Car si tous ces films nous font pénétrer dans le processus de création de la formidable machine Straub-Huillet, la démarche adoptée est chaque fois différente et éclaire un aspect particulier d’un travail qui n’a pas d’équivalent dans le paysage du cinéma mondial. Un travail qui allie l’intransigeance (morale, politique, esthétique) à l’humilité (respect absolu des œuvres et de la matérialité du monde) pour produire, de 1954 (projet de Chronik der Anna Magdalena Bach, réalisé en 1967) à 2006 (année du décès de Danièle Huillet) et au-delà (Trois films de Jean-Marie Straub), une œuvre aux arêtes vives, décourageant le spectateur pressé, mais constitue une révélation de tous les instants pour qui accepte de dialoguer avec elle (avec eux). Une œuvre de poètes, c’est à dire à la fois d’artisans obsédés par le souci de justesse, et de visionnaires en phase (c’est à dire en résistance) avec l’histoire du monde.

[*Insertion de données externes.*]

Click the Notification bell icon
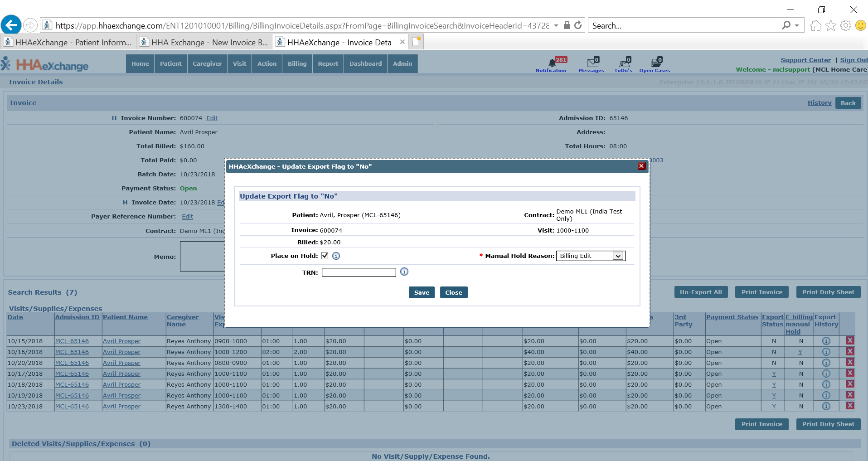This screenshot has width=868, height=461. 552,63
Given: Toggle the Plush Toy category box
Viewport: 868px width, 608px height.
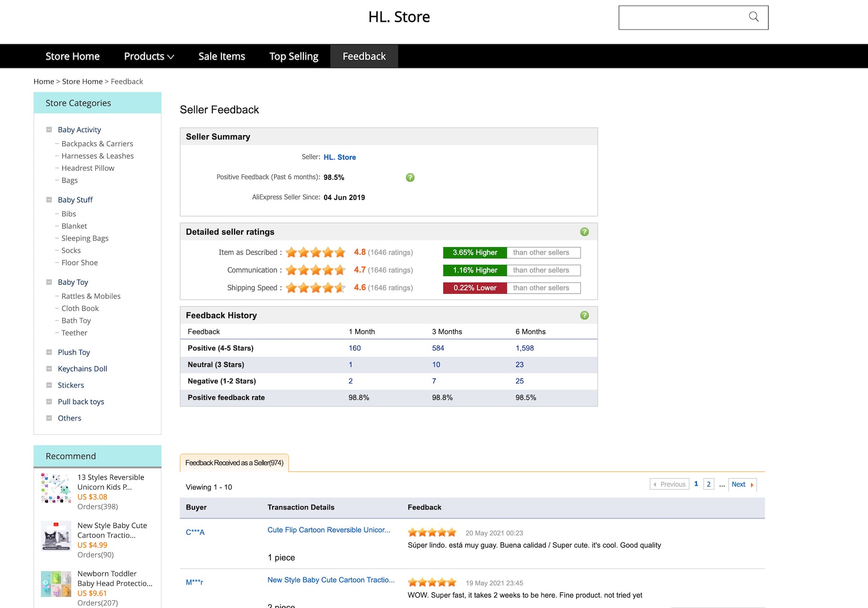Looking at the screenshot, I should (x=49, y=352).
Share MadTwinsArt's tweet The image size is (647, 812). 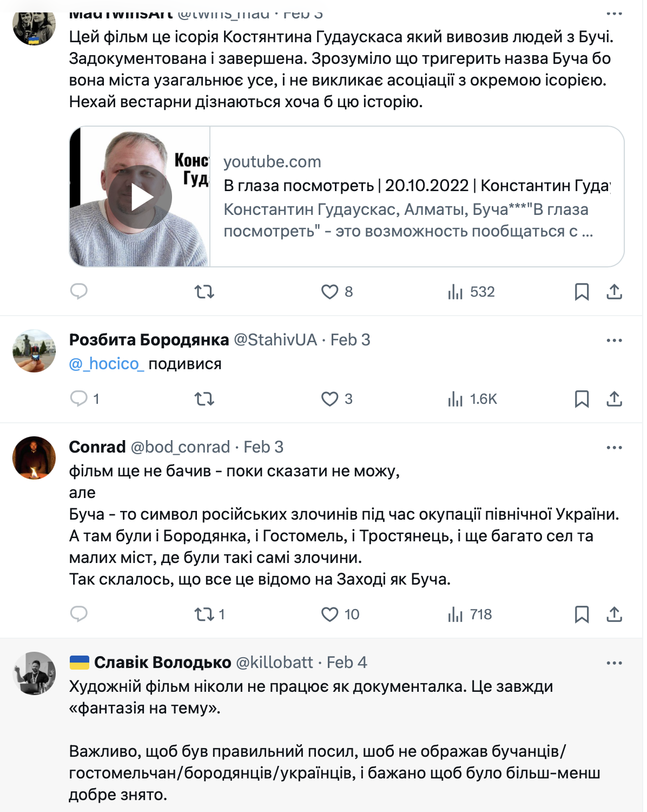[615, 292]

Un court-métrage de Straub-Huillet, Toute révolution est un coup de dés (opus 9), sert d’introduction et nous permet d’apprécier un produit fini, exemplaire de radicalité poétique et politique. Dans un angle du Père Lachaise, à deux pas de la plaque commémorant les morts de la Commune, en plan d’ensemble ou isolés, cinq hommes et quatre femmes (dont Danièle Huillet), assis sur l’herbe de la colline, disent le poème de Stéphane Mallarmé Un coup de dés jamais n’abolira le hasard. Le texte est pour ainsi dire mis à l’épreuve de sa résistance à l’interprétation. Les césures opérées dans la diction (et réclamées par la typographie même) sont surprenantes et font dresser l’oreille. Les plans, blocs irréductibles, sont parfois très courts et montés serré. On perçoit comme physiquement l’humidité, la densité de l’air. La nature et la ville sont là, captés par une caméra à l’affut et une prise de son mono (forcément mono, la règle, comme celle du format 4/3 ne souffrant pas d’exception) réalisée par l’indispensable Louis Hochet. Aucun liant, aucune sauce explicative ne viendra faire de clin d’œil au spectateur. C’est à prendre ou à laisser.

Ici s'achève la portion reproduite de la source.